Ansprechpartner und zuständig für die Förderung ist die Investitionsbank Sachsen-Anhalt, Abteilung Immobilienförderung.

Fördermittel Schleswig-Holstein

Bei der Neuschaffung von Wohnraum hat man hier die Wahl zwischen diesen Fördermitteln:

Berechtigt sind dabei einzelne Schwerbehinderte und Haushalte mit mindestens einem Kind oder einem Schwerbehinderten. Sie dürfen die Einkommensgrenze um nicht mehr als 20% (40% in Präferenzgemeinden) überschreiten. Unter Neuschaffung versteht man Neubau, Ersterwerb, Ausbau, Umbau oder Erweiterung.

Derselbe Personenkreis ist auch zur Inanspruchnahme der Förderung des Erwerbs von vorhandenem Wohnraum berechtigt. Unbedingte Voraussetzung ist, dass das Förderprojekt in einem Fördergebiet des Programms "Soziale Stadt", einem Sanierungsgebiet, einem städtebaulichen Entwicklungsbereich, einem Stadtumbaugebiet oder in einem Erhaltungsgebiet liegt. Hier erfolgt die Förderung mittels Erwerbsdarlehen, Zusatzförderungen für Schwerbehinderte und Härtefonds.

Ansprechpartner und konkrete Angebote finden sich bei der Investitionsbank Schleswig-Holstein.

Fördermittel Thüringen

In Thüringen erfolgt die Förderung mittels dem "KfW-TAB-Ergänzungsprogramm" oder der "Förderung der Modernisierung und Instandsetzung von Eigenwohnraum". In beiden Fällen werden zinsverbilligte bzw. zinsgünstige Darlehen vergeben.

Mit dem "KfW-TAB-Ergänzungsprogramm" werden Neubau, Ersterwerb, Bestandserwerb, Ausbau und Erweiterung ermöglicht. Je nachdem ob es sich um einen Neubau handelt oder das Objekt innerhalb der Programmgemeinden des "Stadtumbau Ost" liegt ändern sich die Bedingungen.
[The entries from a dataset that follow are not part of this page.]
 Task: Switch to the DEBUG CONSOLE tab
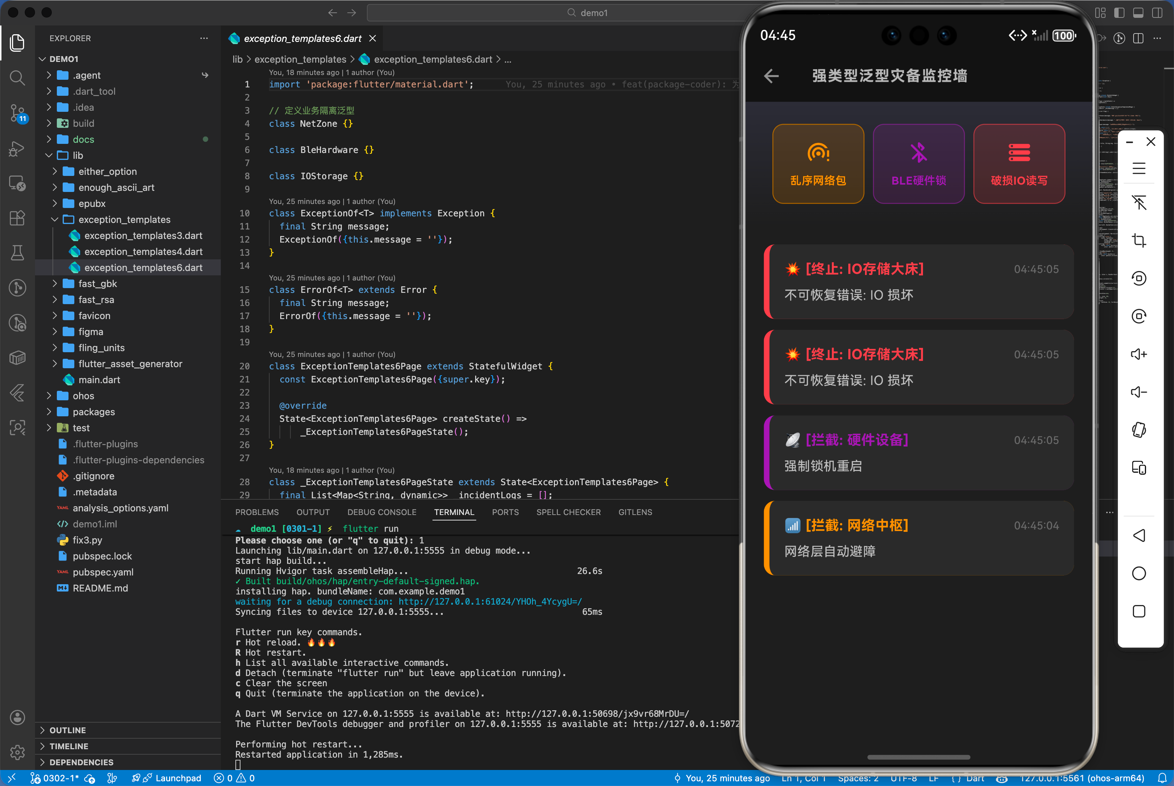point(382,512)
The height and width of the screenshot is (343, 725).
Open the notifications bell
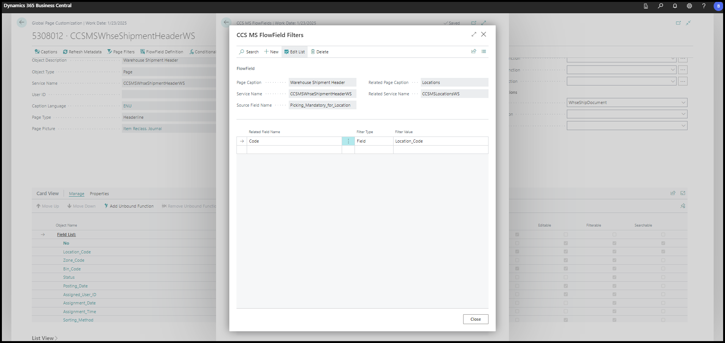(675, 6)
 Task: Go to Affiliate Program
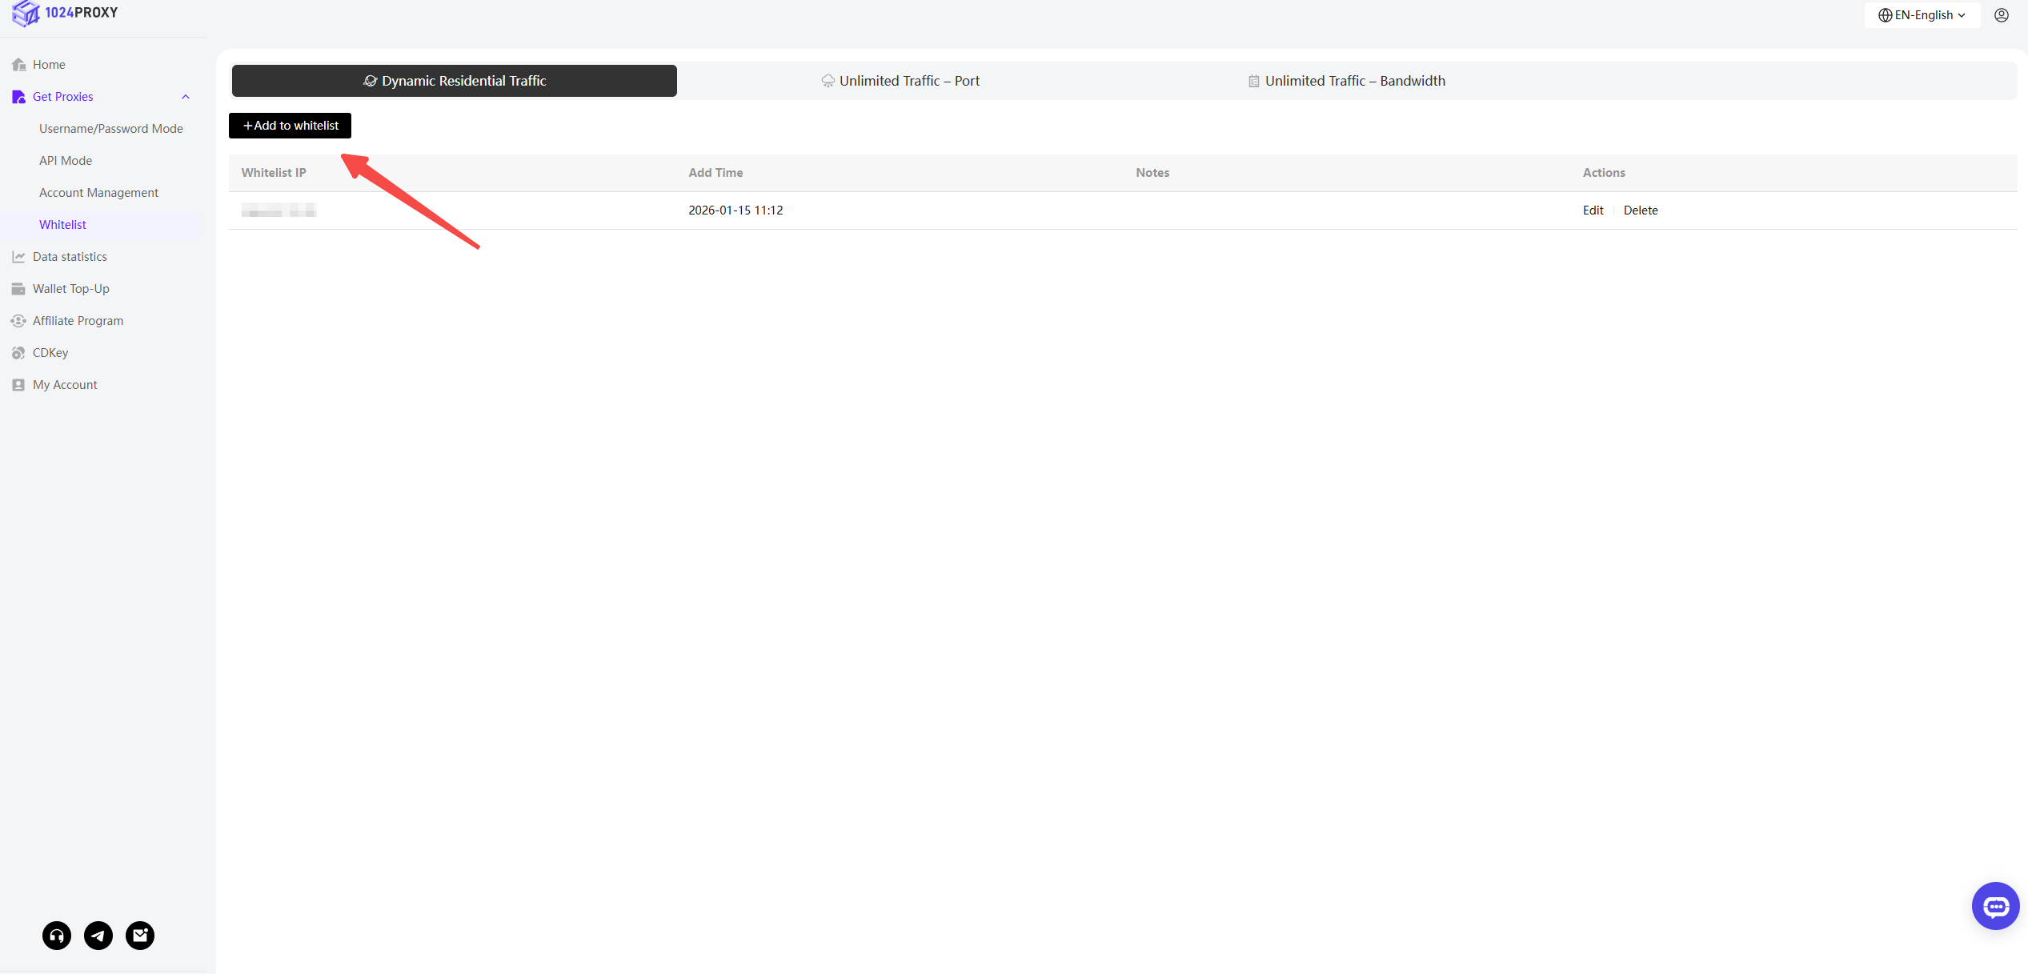[78, 321]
Mindestens ein Kind oder ein Haushaltsmitglied mit einer Behinderung mit einem Grad von 50 muss im Haushalt leben. Die Einkommensgrenze darf in allen Fällen um maximal 60% überschritten werden.

Die Förderung der Modernisierung und Instandsetzung von Eigenwohnraum fördert die Finanzierung von Maßnahmen, die den Gebrauchswert von Immobilien erhöhen und der Instandsetzung, Modernisierung und Energieersparnis dienen. Nur Bauvorhaben in den Programmgemeinden des "Stadtumbaus Ost", die eine geordnete bauliche Entwicklung der Gemeinde leisten und der Zielsetzung des Städtebaus entsprechen, sind förderwürdig. Antragsberechtigt sind Eigentümerhaushalte, deren Gesamteinkommen nicht über 60% der Einkommensgrenzen liegt.

Informationen und detaillierte Beratungen sind bei der Thüringer Aufbaubank (TAB) möglich.